One of Obama's Social Security Slasher Wannabes Threatens Small Town with Nuclear Annihilation
David Cote is so dangerous he's willing to risk nuclear fallout in order to force uranium workers to cut their retiree health care and pension plans.
September 1, 2010 A lot of attention has recently been focused on one of President Barack Obama's top advisers on the Federal Debt Commission -- Former Senator Alan Simpson, R-WY. Simpson has generated justifiable outrage for describing Social Security as "a milk cow with 310 million tits." But Simpson isn't the only unhinged fanatic on Obama's Debt Commission. One man, in particular, stands out as far more sinister, and he was hand-picked for the Commission post by Obama himself.
Meet Honeywell CEO David Cote -- perhaps the most dangerous man in America. So dangerous that he's willing to risk nuclear fallout in order to demand that uranium workers agree to cut their retiree health care and pension plans.
Honeywell runs the only conversion facility in the world that can distill pure uranium, located in Metropolis, Illinois. On June 28, Honeywell locked out its union workers during contract negotiations because the union, United Steelworkers (USW) Local 7-669, refused to accept the company's proposal to eliminate retiree health care and pension plans for new hires and increase workers' out-of-pocket health care to $8,500 a year. Good health care coverage for retirees is especially important to uranium workers, who suffer rates of cancer 10 times higher than the general public due to their daily interaction with radioactive material. It's easy to see why the workers would refuse to give in to demands to eliminate retiree health care coverage.
In a major concession, the uranium workers' union refused to go on strike, out of concern for the safety of their complex and dangerous facility. To keep the plant safe, the union agreed to continue working under an extension of its current contract. But that didn't satisfy Honeywell, which is already making record profits. It decided it could make even more if it played hardball with its workers, risking a nuclear disaster.
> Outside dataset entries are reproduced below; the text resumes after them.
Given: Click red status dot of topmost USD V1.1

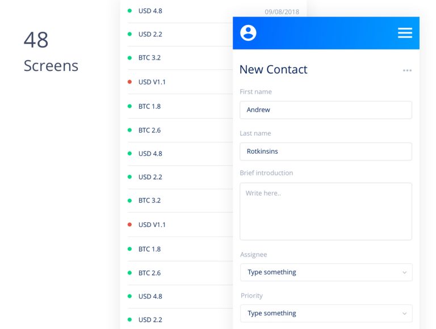Looking at the screenshot, I should pyautogui.click(x=129, y=82).
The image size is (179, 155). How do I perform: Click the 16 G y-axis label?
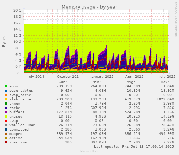tap(17, 23)
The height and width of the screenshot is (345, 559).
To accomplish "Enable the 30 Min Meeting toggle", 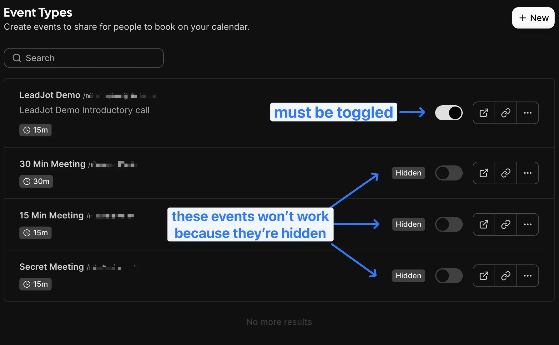I will [449, 173].
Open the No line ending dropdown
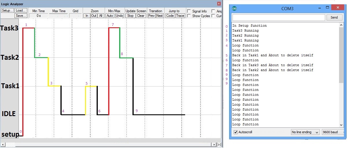 click(x=305, y=132)
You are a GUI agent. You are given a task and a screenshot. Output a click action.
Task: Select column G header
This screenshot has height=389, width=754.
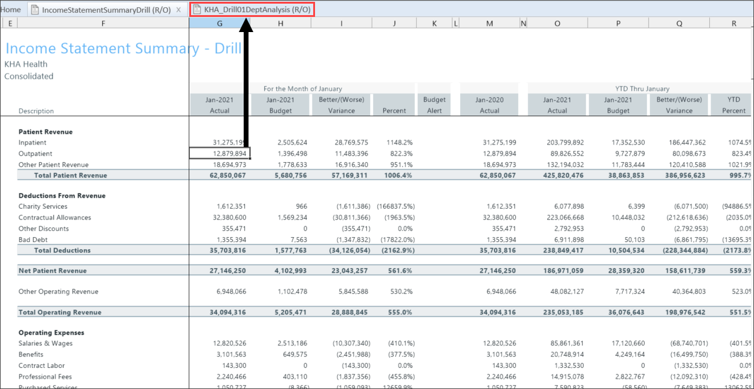pos(219,23)
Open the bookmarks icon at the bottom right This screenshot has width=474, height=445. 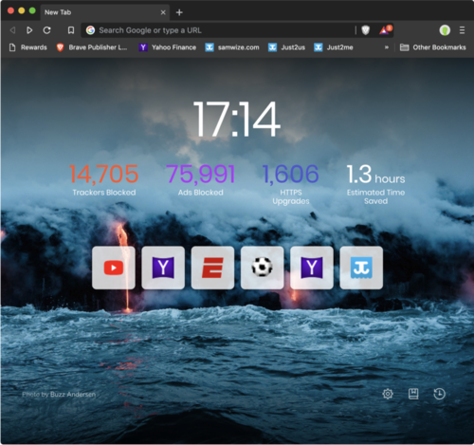pos(413,394)
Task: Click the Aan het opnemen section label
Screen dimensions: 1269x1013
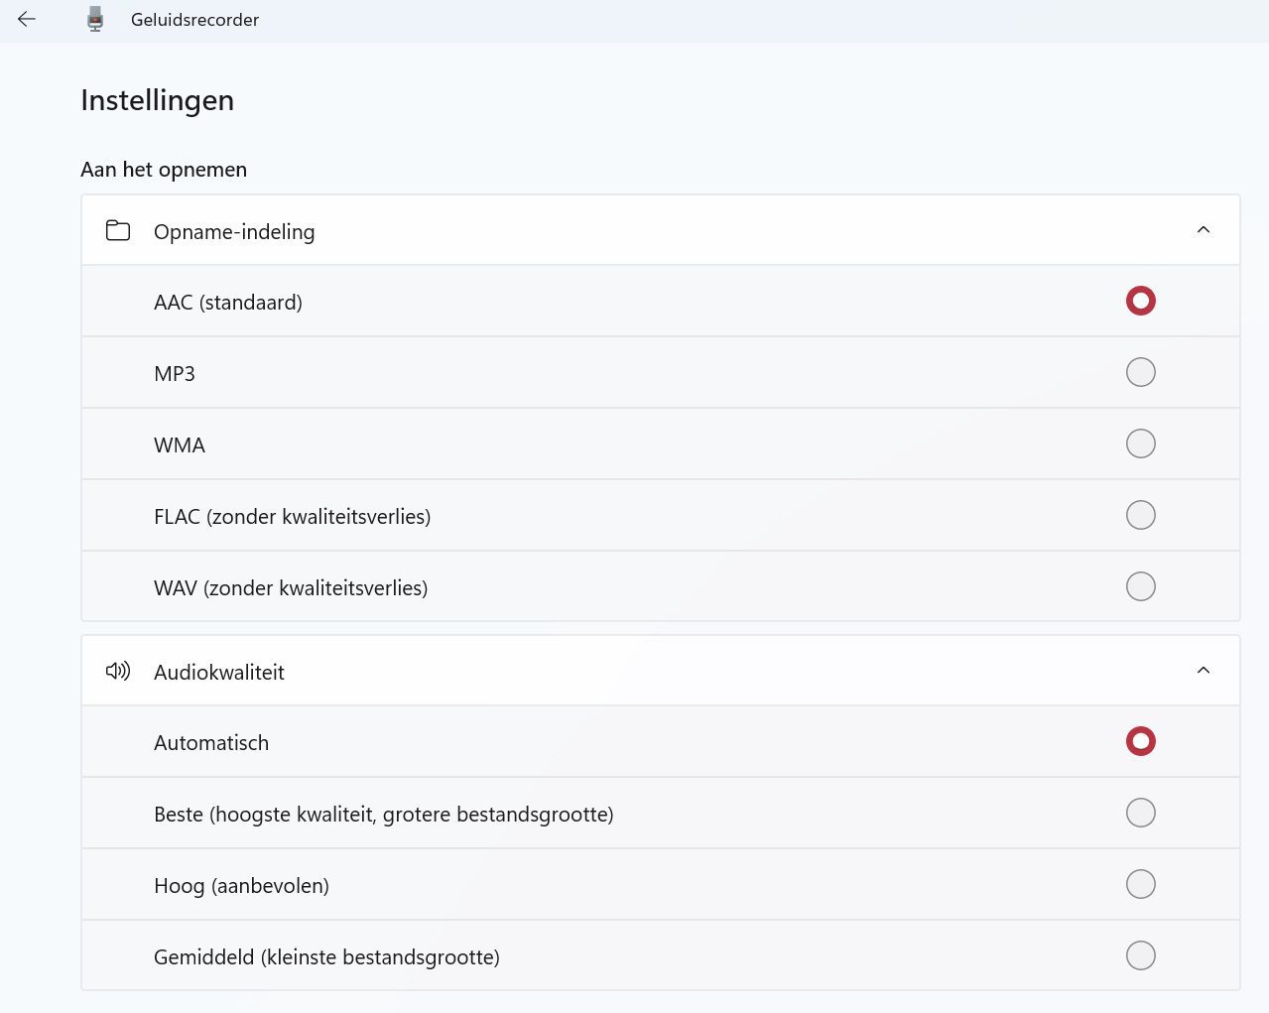Action: coord(164,170)
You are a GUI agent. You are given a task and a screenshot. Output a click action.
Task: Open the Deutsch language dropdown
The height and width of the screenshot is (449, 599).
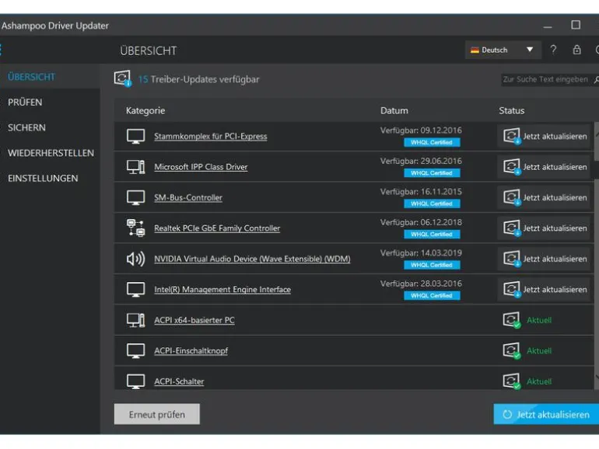(503, 50)
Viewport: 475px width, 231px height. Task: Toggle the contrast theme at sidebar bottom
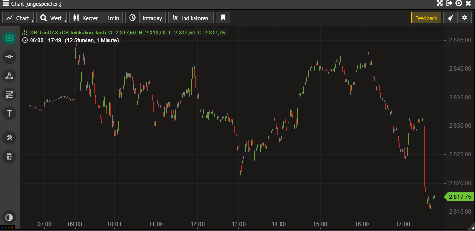[x=9, y=217]
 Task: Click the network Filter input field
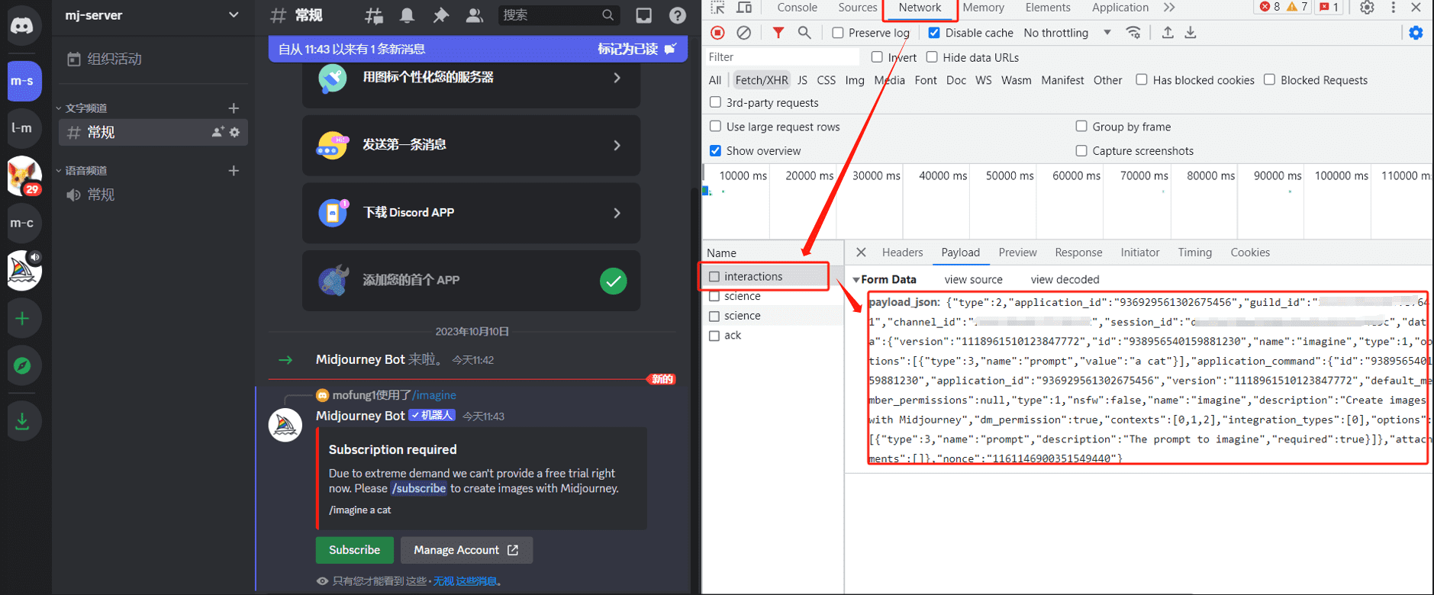coord(781,57)
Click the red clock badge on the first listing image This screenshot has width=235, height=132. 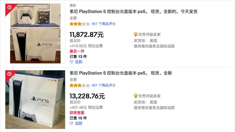pyautogui.click(x=9, y=7)
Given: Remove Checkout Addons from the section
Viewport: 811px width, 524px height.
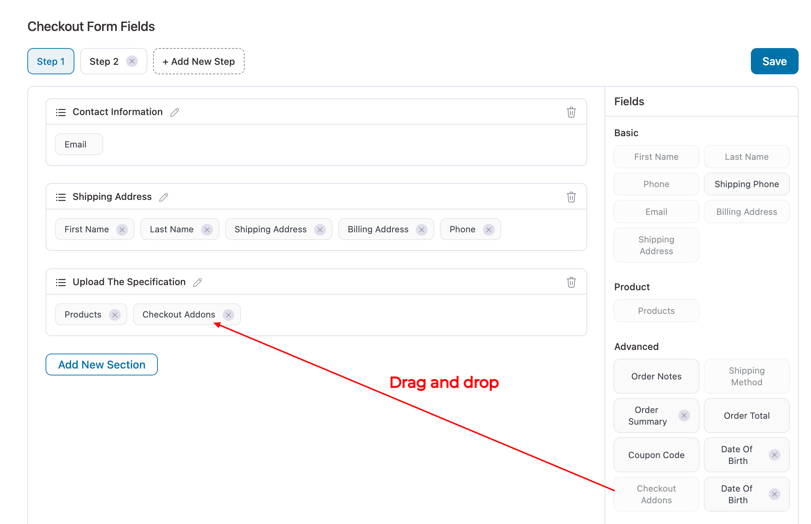Looking at the screenshot, I should pos(229,315).
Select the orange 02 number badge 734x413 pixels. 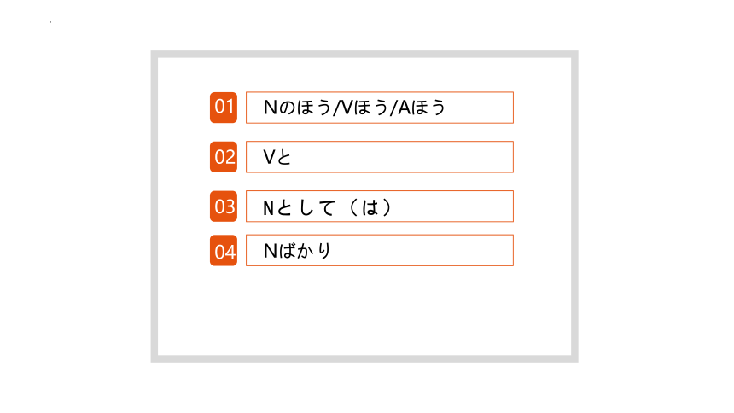point(224,157)
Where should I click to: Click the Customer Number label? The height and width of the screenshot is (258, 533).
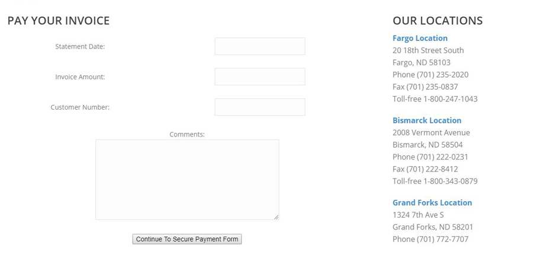[x=80, y=107]
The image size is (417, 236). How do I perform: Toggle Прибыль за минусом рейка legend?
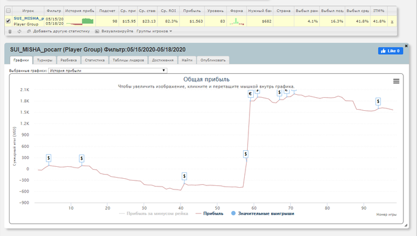pyautogui.click(x=154, y=213)
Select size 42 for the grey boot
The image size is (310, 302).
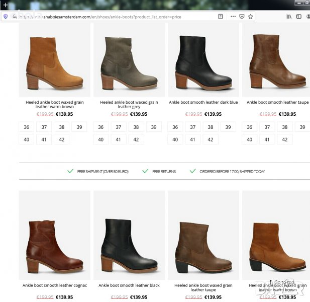click(136, 139)
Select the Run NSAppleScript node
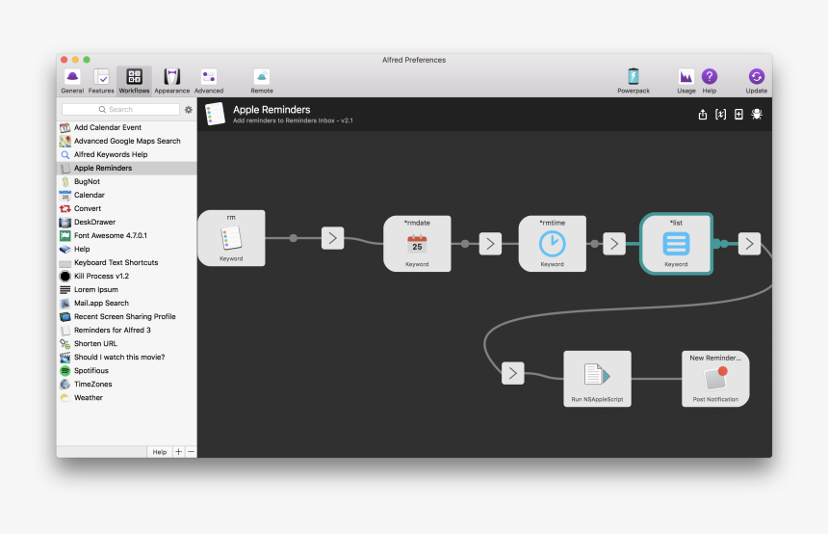This screenshot has height=534, width=828. coord(597,378)
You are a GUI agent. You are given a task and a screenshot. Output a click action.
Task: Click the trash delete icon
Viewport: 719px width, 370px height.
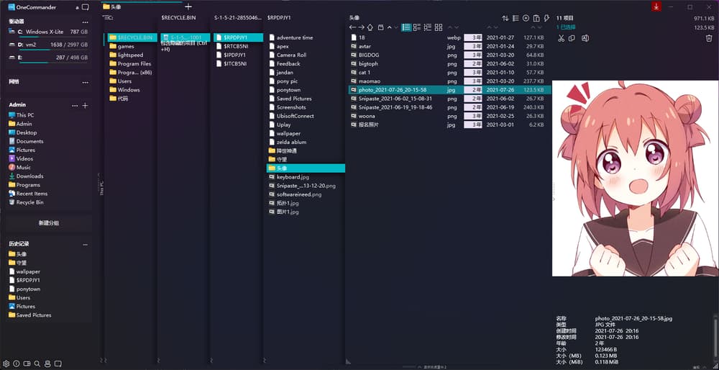(708, 38)
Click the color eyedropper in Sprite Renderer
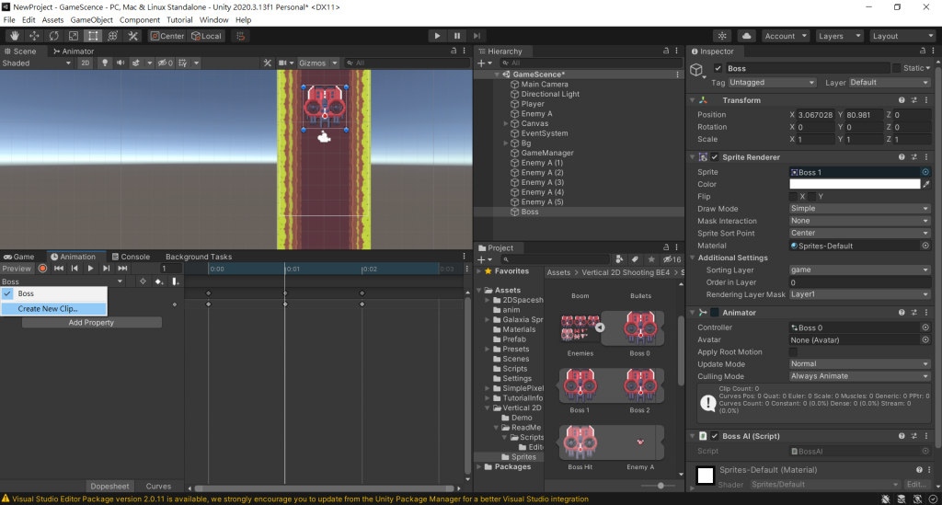The width and height of the screenshot is (942, 505). [925, 184]
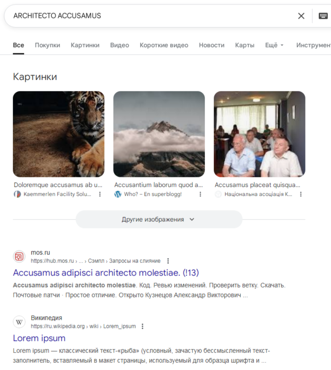The image size is (331, 370).
Task: Open the "Инструменты" search tools menu
Action: pos(314,45)
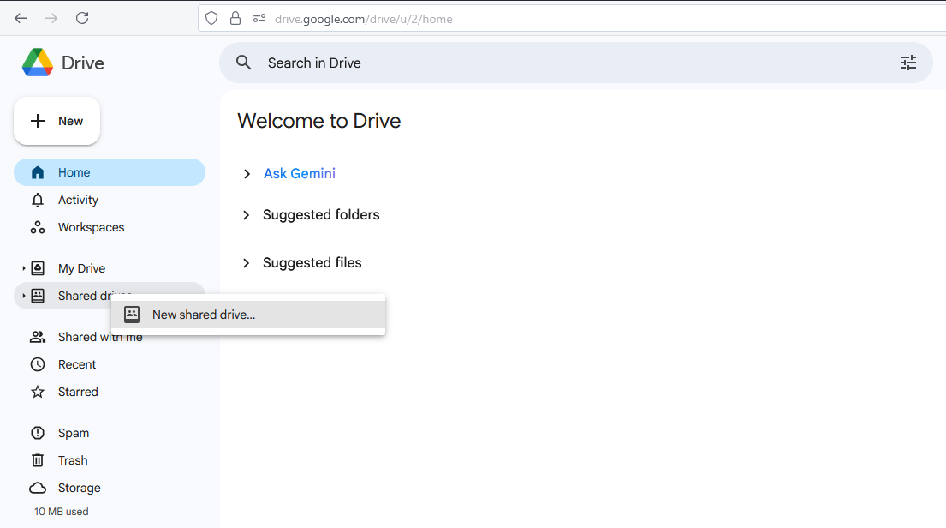
Task: Click the Workspaces icon in sidebar
Action: pyautogui.click(x=38, y=227)
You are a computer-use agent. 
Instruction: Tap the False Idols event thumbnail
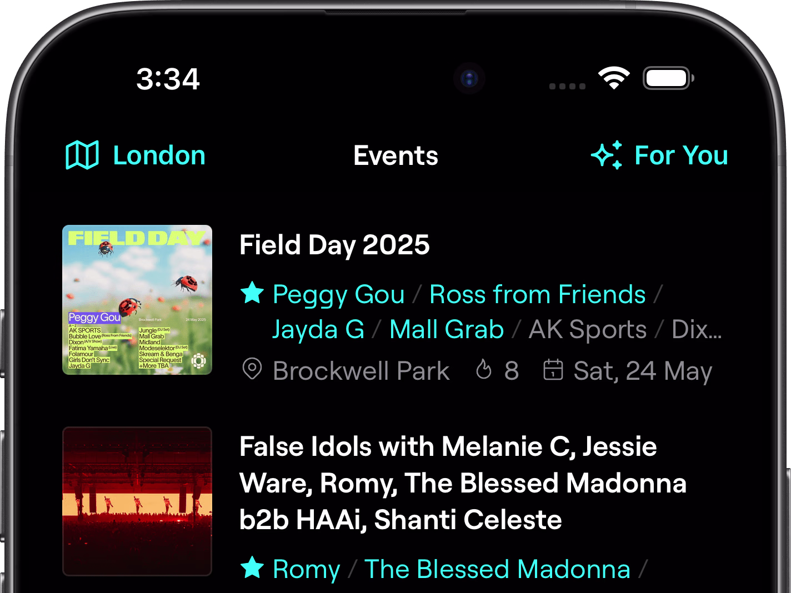(137, 501)
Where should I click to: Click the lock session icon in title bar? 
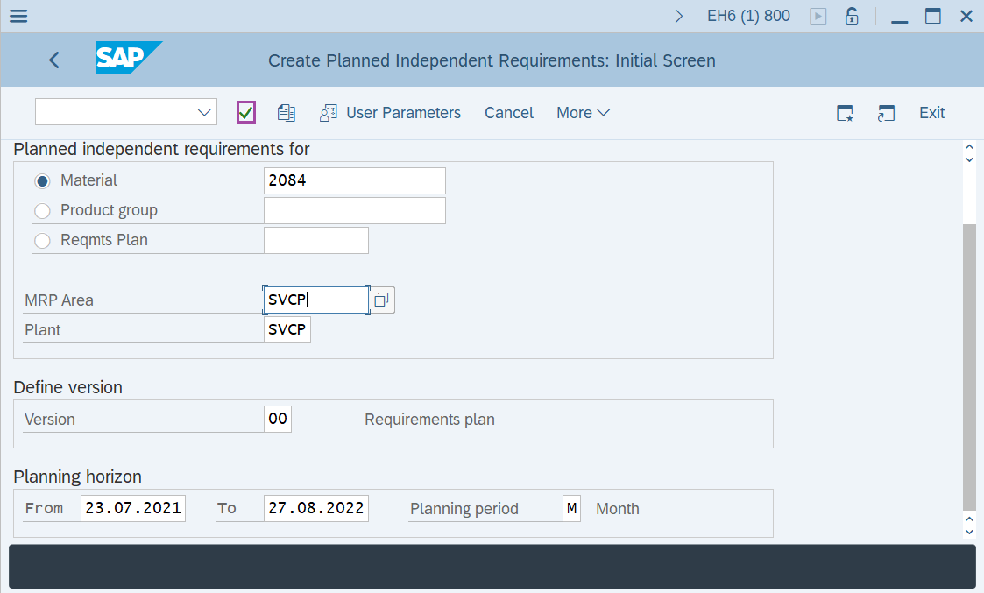(x=851, y=16)
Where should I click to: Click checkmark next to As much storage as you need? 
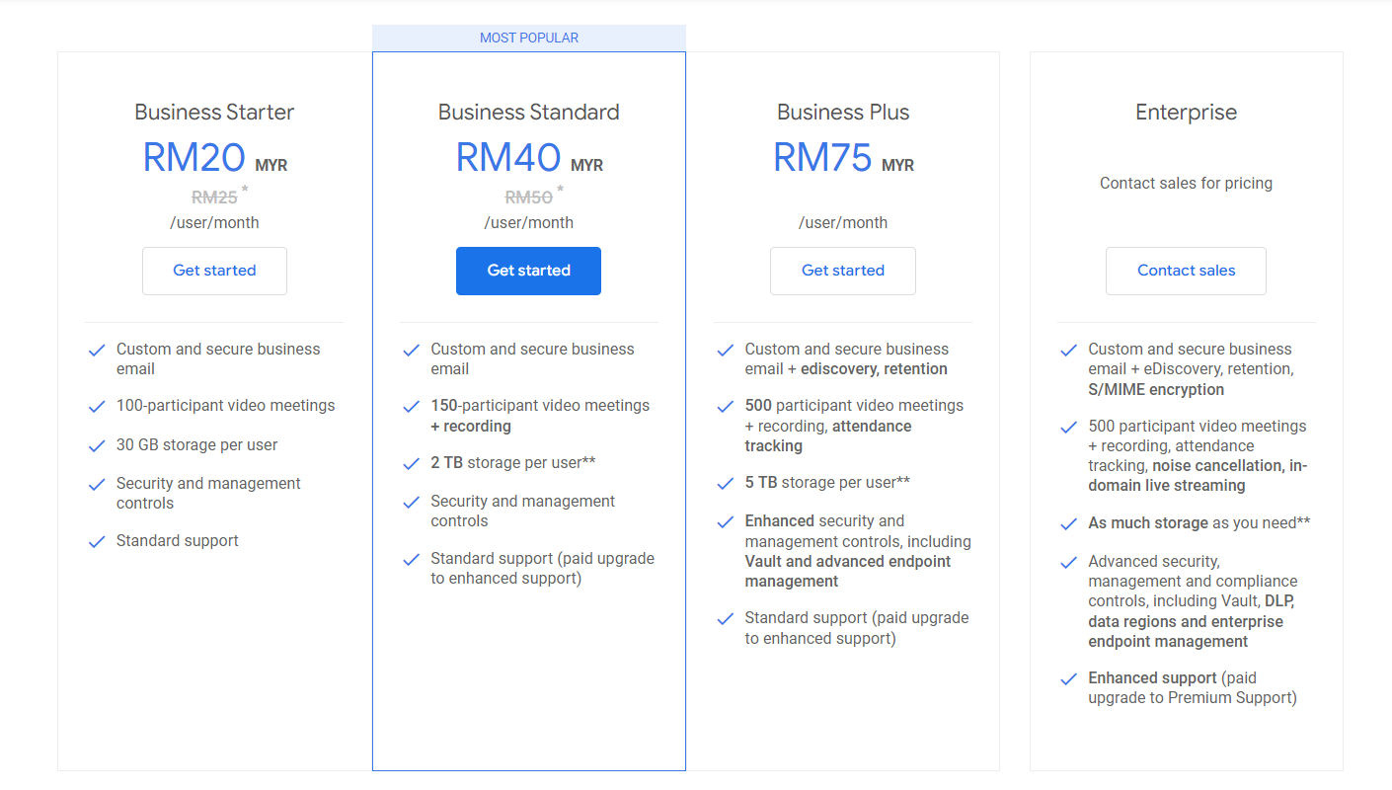click(x=1068, y=523)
http://www.alternet.org/economy/148044/one_of_obama%27s_social_security_slasher_wannabes_threatens_small_town_with_nuclear_annihilation/?page=entireOn edit, related story referred to me by another DUer:
Nuclear Regulators Prohibit Honeywell to Resume Production at Facility With Locked-Out Workers
Mike Elk
September 2, 2010When I originally wrote about Honeywell CEO David Cote threatening the safety of a small town by bringing in under-trained "scabs" (replacement workers ) to run a uranium enrichment facility in Metropolis, IL, some contacted me saying they doubted the safety concerns I cited were as serious. The plant is currently being operated on a skeleton crew of managers and hired scabs who are indeed under-trained.
The Metropolis facility is the only conversion facility in the world that can distill uranium. While the scab workers Honeywell brought in from Louisiana have worked in nuclear facilities, they haven't worked on the process that converts uranium from the somewhat toxic UF4 solid state to the extraordinarily more lethal liquid UF6. For the process of converting uranium to UF6, Honeywell is hoping to use its managers who used to work on these processes years ago according to local workers. In addition to not having worked these jobs in years and, as a result, being generally unfamiliar with them, the managers are liable to be especially unprepared to deal with the conversion plant's control system, which has been altered dramatically in the last few years claims union official John Paul Smith.
Currently, the workers running the plant are unfamiliar with the system they are using and unfamiliar with the processes. This is a uranium enrichment facility from which even the slightest leak of UF6 could wipe out the entire town.
For this reason, the Nuclear Regulatory Commission has not allowed the plant to resume production of UF6 according to local community and union sources. Local community and union officials claim that Honeywell is currently using all the political connections it can to force the Nuclear Regulatory Commission to re-open it.
Honeywell originally said they would start up production of the deadly UF6 on Wednesday, however, Nuclear Regulatory Commission inspectors would not allow it. The Nuclear Regulatory Inspectors informed local community and union officials that they would not allow it because on Aug. 25 a round of urine tests on workers showed an unusually high amount of uranium in workers' urine. The workers were not permitted to return to working with the uranium. Neither the Nuclear Regulatory Commission or Honeywell could be reached for comment to confirm the claims of local community members and union officials.